Hair cells remain viable during Wallerian degeneration. Top panel: A single neuromast of a three dpf double transgenic neuroD::GFP/brn3c::GFP larva expressing GFP in axons and hair cells was imaged for the first 10 hours after axotomy. At six hours postaxotomy, the nerve had degenerated and one hair cell had died (red arrowhead). Lower panel: total number of hair cells in the first neuromast at three and six hours postaxotomy (hpa); pLL degeneration did not significantly alter hair cell numbers. *Two-way ANOVA, P >0.05. Scale bar 50 μm.

Figure 6

Posterior lateral line (pLL) axon degeneration is affected by the absence of Schwann cells or hair cells.
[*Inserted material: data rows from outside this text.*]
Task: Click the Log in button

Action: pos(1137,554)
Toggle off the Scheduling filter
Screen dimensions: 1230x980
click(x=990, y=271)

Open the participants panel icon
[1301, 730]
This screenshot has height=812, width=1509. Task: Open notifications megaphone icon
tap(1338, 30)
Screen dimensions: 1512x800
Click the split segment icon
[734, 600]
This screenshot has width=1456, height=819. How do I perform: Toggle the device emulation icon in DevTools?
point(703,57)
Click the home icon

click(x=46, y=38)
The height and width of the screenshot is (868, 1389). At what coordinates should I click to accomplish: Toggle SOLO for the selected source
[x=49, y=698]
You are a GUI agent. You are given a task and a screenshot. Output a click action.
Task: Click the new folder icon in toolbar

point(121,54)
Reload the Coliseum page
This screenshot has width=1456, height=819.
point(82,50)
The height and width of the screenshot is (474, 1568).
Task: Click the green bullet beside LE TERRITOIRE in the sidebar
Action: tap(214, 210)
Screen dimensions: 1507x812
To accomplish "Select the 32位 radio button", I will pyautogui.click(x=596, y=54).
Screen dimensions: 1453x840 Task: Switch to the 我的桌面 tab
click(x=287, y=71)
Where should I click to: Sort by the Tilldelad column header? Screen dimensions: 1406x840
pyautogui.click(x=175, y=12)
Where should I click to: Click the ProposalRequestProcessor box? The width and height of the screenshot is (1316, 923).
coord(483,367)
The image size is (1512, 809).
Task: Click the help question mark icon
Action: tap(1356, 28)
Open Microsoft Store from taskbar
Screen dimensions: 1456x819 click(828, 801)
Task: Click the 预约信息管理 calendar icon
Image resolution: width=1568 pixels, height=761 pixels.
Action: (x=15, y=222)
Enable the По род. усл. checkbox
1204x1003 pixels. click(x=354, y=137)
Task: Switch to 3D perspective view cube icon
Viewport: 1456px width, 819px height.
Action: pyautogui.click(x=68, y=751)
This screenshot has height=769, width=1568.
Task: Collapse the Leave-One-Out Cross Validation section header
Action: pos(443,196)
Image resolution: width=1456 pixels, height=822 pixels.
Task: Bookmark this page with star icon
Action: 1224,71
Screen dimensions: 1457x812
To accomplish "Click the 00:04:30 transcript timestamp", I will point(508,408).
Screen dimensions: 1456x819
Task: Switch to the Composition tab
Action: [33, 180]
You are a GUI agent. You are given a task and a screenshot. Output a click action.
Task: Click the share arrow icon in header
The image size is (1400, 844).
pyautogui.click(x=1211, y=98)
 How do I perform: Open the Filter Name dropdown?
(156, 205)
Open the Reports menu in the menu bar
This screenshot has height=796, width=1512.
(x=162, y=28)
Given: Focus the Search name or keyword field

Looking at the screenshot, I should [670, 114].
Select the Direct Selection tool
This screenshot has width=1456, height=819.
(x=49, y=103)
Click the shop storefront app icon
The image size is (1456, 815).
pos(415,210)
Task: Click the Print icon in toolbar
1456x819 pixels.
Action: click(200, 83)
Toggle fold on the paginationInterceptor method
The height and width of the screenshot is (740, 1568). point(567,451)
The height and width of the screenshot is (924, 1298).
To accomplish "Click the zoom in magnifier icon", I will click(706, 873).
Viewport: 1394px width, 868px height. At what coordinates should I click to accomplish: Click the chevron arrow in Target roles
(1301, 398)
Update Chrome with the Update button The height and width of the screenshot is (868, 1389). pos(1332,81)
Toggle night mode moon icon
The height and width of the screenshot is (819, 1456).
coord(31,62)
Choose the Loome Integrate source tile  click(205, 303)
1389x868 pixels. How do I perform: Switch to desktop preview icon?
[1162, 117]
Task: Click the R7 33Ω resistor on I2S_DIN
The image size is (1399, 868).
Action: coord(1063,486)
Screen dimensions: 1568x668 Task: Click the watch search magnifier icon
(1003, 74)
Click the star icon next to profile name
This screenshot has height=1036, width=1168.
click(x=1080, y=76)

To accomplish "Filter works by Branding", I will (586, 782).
Double transgenic larvae (brn3c::GFP/neuroD::GFP) were treated to remove Schwann cells (AG1478) or hair cells (laser ablation) prior to axotomy, and were examined after 24 hours to evaluate regeneration of the pLL nerve. (a) Control fish; red arrowheads indicate neuromasts; the nerve grew along its original path. (b) When Schwann cells were absent, axons regenerated after axotomy but many of them failed to grow along the normal trajectory (yellow arrowheads). (c) After physical ablation of hair cells in lateral line neuromasts (circle indicates position of ablated neuromast), axon regeneration was normal. (d) Axon regeneration was normal after inhibition of hair cell differentiation with the ath1a morpholino. (e) Ablation of neuromasts with CuSO₄ treatment produced erratic growth of regenerating axons (arrow), but the normal trajectory of neurites was restored when neuromast hair cells (arrowhead) regenerated. (f) The number of axons wandering outside of the normal pLL trajectory was quantified and compared across the different conditions as indicated. *Significant differences between treatments (one-way nonparametric ANOVA, P <0.05).

Figure 7

Posterior lateral line axons regenerate after laser axotomy. Representative images of the trunk of a three dpf brn3c::GFP/neuroD::GFP double transgenic larva imaged at the specified times (hours postaxotomy, hpa) near the lesion site. White arrow shows the leading axon tip. Scale bar, 100 μm.